Ray Connolly, Daily Mail
The Isle of Wight Festival in 1969 famously ‘stole Bob Dylan from Woodstock’ and was the starting point and benchmark for all rock and pop festivals in the UK.
What followed in 1970 was one of the world’s greatest music gatherings of all time, attracting musicians and fans from across the whole musical spectrum. The list of performers is a Who’s Who of the then music élite, who are now legends: Jimi Hendrix, Miles Davis, the Who, Joan Baez, Richie Havens, Joni Mitchell, Procul Harum, the Doors, Leonard Cohen, the Moody Blues, Emerson Lake and Palmer – the list goes on. This was Britain’s ‘Woodstock’ and all on a tiny island off the south coast. It would also be Hendrix’s last major performance – 17 days later he was dead.
Many remember this festival as a magical, life-changing experience, encapsulating the sixties trip of sex, drugs, rock’n’roll and a political yearning for a better world. But for others, a question looms large over the history: did this final festival help precipitate the end of the dream of an alternative society, or did it reflect the changes already taking effect?

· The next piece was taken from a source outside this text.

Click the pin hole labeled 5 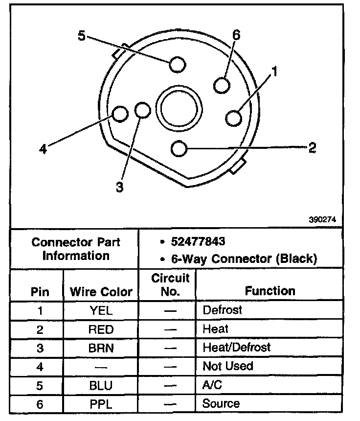pyautogui.click(x=177, y=65)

“‘Dear Bob Dylan, please come and sing in our field!’ How two cheeky British public schoolboys bamboozled rock’s greatest stars to play at their very own Woodstock.”
About the author(s):
Ray Foulk & Caroline Foulk
Ray Foulk, now based in Oxford, has fostered many passions since his early days as a promoter. After the dizzy heights of the Isle of Wight Festivals and stadium events in London, the Foulk brothers were head-hunted by the Milton Keynes Development Corporation to help plan the leisure content of their new city. Through this Ray brought the inventor/scientist/designer Buckminster Fuller, to the project, embraced his environmentalism, and eventually trained as an architect himself at the University of Cambridge. Combining design, education and promotion he spent much of the nineties and noughties as an environmental campaigner, and led the ambitious in-schools project, Blue Planet Day, rekindling the satisfaction, and more, that the festivals had brought to his youth. Recent years have been dominated by environmental architecture and writing.
Caroline Foulk has worked with her father, Ray, for many years, researching, writing, and co-promoting the schools environmental project, Blue Planet Day. Recently, together they have completed a screenplay for the cinema about the invention of modern art. Caroline trained and worked as a teacher and lives in Oxford with her husband and three children.